Passage given:

December 13, 2020 — God Sets the Stage

In those days Caesar Augustus issued a decree that a census should be taken of the entire Roman world. (This was the first census that took place while Quirinius was governor of Syria.) And everyone went to their own town to register. So, Joseph also went up from the town of Nazareth in Galilee to Judea, to Bethlehem, the town of David, because he belonged to the house and line of David. — Luke 2:1-4

We ended last week with a swirl of prophecies all fulfilled so that God’s Word, His purpose and His plan would be accomplished. As God prepares us for the journey ahead, He must often “Set the Stage,” or prepare things in advance. We use this idiomatic expression to give us a visual picture of what takes place before any theatrical performance.

Before any patrons sit in the audience, a crew of people work feverishly behind the curtain painting backdrops, setting up furniture, constructing platforms…they are making certain that every detail and prop is where it should be. So that, when the actors hit their mark on stage to deliver their lines or perform their actions in telling the story, everything goes off without a glitch! Every great stage performance is prepared in advance by countless hours of rehearsal and attention to detail.

In the same way, God leaves nothing to chance. How would Mary and Joseph be assured to have their child come from Nazareth? God moves in the heart of the ruler of the most powerful empire in the world to take a census. A seemingly unimportant detail, but to the God of the universe — every detail matters. Sometimes the crazy turns, the painful twists, the joyful roads we are led down don’t make much sense to us. But God is exceedingly efficient in using all the apparently inconsequential details of our lives to “Set the Stage” for the most amazing story that our lives will tell of His glory.

Today, is there a path you are on (or have been on) that doesn’t seem to make sense? Could it be that the God of the universe, who moved the most powerful man in the world to do His bidding, is simply setting the stage for greater purposes than you understand right now?

Perhaps on this day you can take a moment to thank God, even for the details you don’t quite understand…and trust His ways.

Set exercise 1: Rewrite the part of the devotional on God setting the stage starting at "Before any patrons" and ending at "attention to detail.", putting "scenery" in place of "backdrops".
Set exercise 2: Copy every line of the listing below word for word, but leave out the pictures.

Information provided:
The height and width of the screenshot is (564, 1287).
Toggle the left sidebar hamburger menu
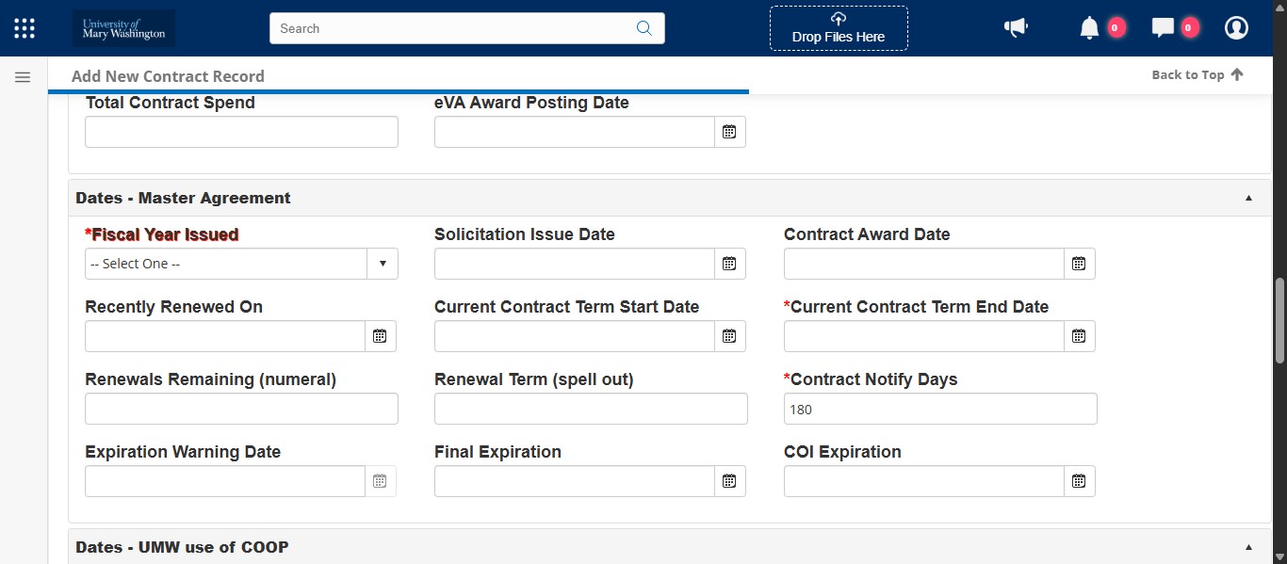point(22,76)
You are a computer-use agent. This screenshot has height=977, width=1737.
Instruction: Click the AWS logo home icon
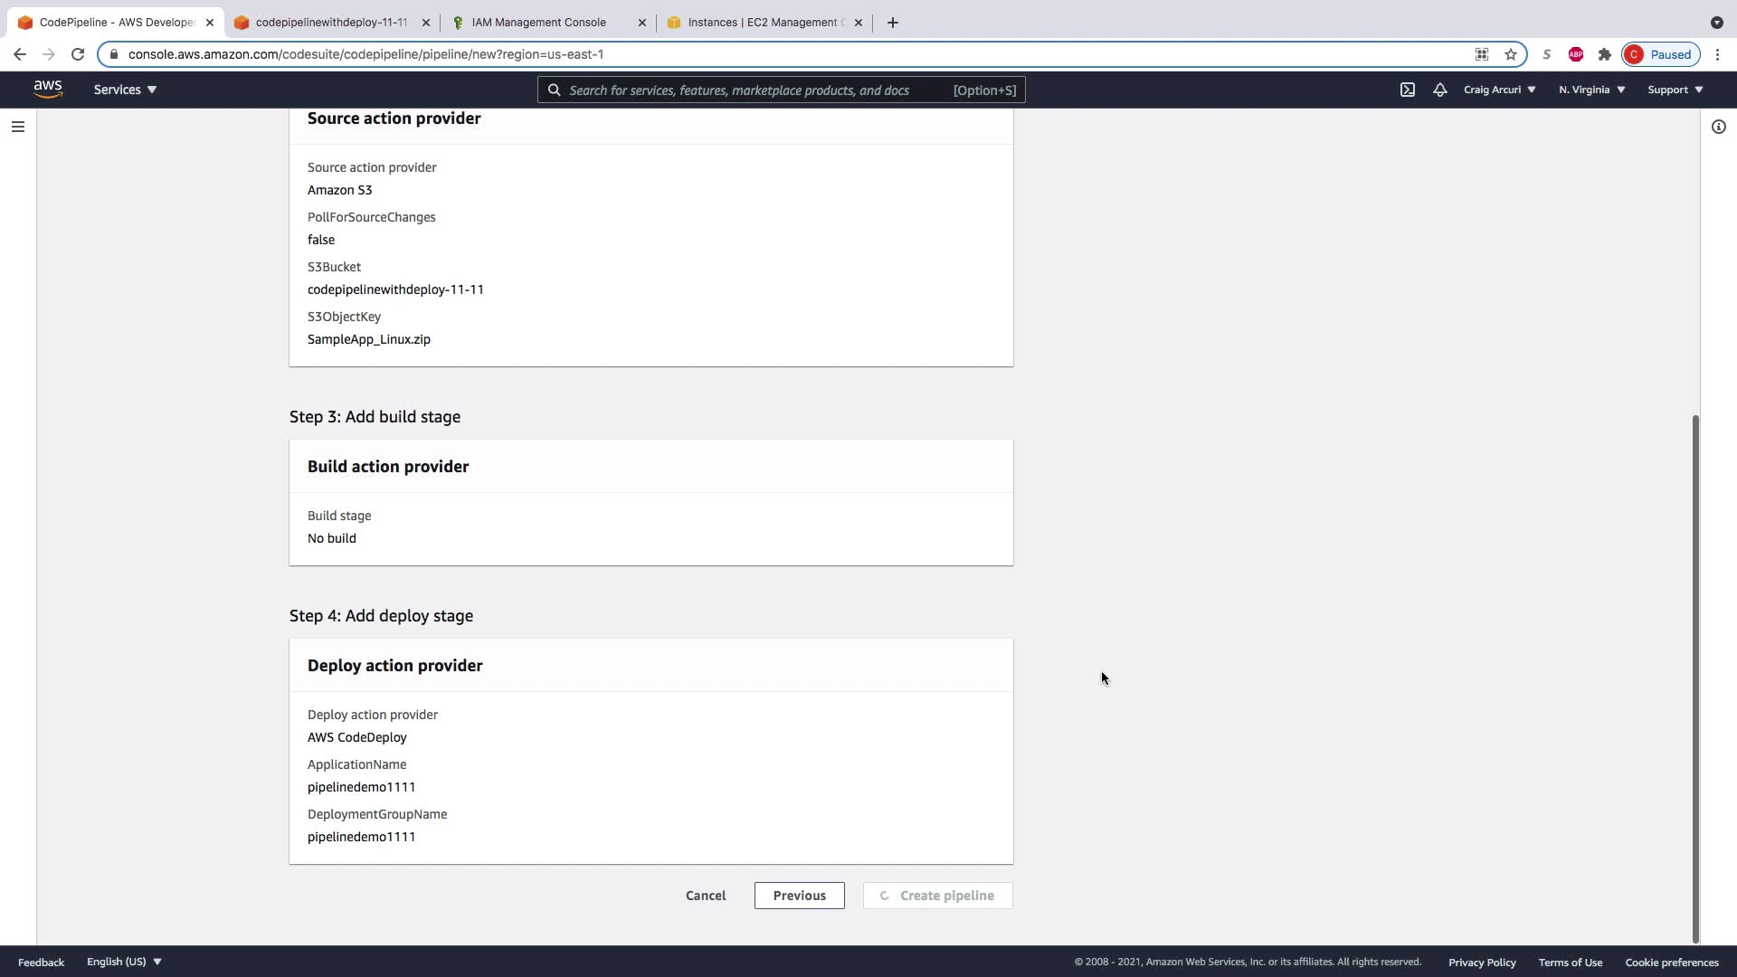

Task result 1:
Before any patrons sit in the audience, a crew of people work feverishly behind the curtain painting scenery, setting up furniture, constructing platforms…they are making certain that every detail and prop is where it should be. So that, when the actors hit their mark on stage to deliver their lines or perform their actions in telling the story, everything goes off without a glitch! Every great stage performance is prepared in advance by countless hours of rehearsal and attention to detail.

Task result 2:
The height and width of the screenshot is (564, 1287).
Toggle the left sidebar hamburger menu
point(22,76)
You are a computer-use agent. This screenshot has height=977, width=1737.
Instruction: Click the AWS logo home icon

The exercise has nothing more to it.